I also learned that TAWS are fancy marbles.
Writing numbers with commas in them reminds me of an exercise we had to do when I went to school in France. We each had our own little personal chalkboard (which I absolutely loved, I don't know why), and the teacher (aka maitre) would dictate a number and we would have to write it down. This was probably much harder for me than for the average student, as I was still learning French at the time. Anyways, everyone laughed at me cuz I put commas in my number, and in Europe they've gotten commas and periods completely confused, as far as numbers go. Useful information for you if you're ever required to participate in a number dictation exercise.
Also, when I was bored out of my mind cuz my teacher put me in the back of the class and mainly ignored me, I would entertain myself by thinking about scratching my fingernails along my own personal chalkboard, it being interesting to me that I could, on demand, give myself goosebumps.
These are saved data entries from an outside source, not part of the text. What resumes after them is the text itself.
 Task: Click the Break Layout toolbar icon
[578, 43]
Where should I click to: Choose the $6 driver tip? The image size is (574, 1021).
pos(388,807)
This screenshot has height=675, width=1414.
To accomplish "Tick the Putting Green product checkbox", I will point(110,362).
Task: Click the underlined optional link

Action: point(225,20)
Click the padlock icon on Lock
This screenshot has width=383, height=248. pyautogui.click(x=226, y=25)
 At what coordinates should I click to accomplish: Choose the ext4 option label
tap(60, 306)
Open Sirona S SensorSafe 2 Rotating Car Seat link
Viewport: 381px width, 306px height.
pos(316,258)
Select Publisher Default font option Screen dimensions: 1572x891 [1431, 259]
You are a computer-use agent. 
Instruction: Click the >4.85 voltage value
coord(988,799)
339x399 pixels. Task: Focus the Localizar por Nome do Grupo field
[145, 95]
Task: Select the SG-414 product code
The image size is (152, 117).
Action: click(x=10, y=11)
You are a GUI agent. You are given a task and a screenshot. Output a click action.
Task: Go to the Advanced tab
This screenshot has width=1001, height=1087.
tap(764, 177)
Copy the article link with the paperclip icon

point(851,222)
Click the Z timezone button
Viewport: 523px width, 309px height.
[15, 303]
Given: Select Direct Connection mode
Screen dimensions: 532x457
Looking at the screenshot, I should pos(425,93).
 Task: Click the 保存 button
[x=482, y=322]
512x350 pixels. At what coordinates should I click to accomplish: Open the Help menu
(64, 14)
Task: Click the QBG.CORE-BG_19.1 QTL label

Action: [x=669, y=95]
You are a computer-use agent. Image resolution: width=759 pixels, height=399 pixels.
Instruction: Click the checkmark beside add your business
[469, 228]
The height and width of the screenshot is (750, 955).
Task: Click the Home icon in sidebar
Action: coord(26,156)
The other thing I entertained myself with was writing stupid horror stories that usually involved people moving to places with some fancy sounding French name that nobody thought to translate, and then at the very end of the story they would find out that the fancy sounding French name actually translated to like House of the Murderous Plants or something equally stupid, so really they shouldn't be surprised that all the plants had come to life and tried to murder them. I remember writing a story called "The Tilted Angel" cuz the angel on our Christmas tree gave me the willies and I figured it was not unreasonable to imagine it coming to life and murdering people. I must have been a rather macabre child.
One more thing I remember vividly about sitting in the back of my classroom in France, ignored and bored out of my mind: that my English-French dictionary was like the best smelling thing of all time. It was my Mom's French-English dictionary from college, and smelled of yellowing paper, I suppose. We had covered it in blue plastic to keep it from falling apart. It is wrong that I have such warm feelings toward a dictionary.
Okay, that is the end of my memories of murdering time in my classroom in France ... for now (cue foreboding music now)!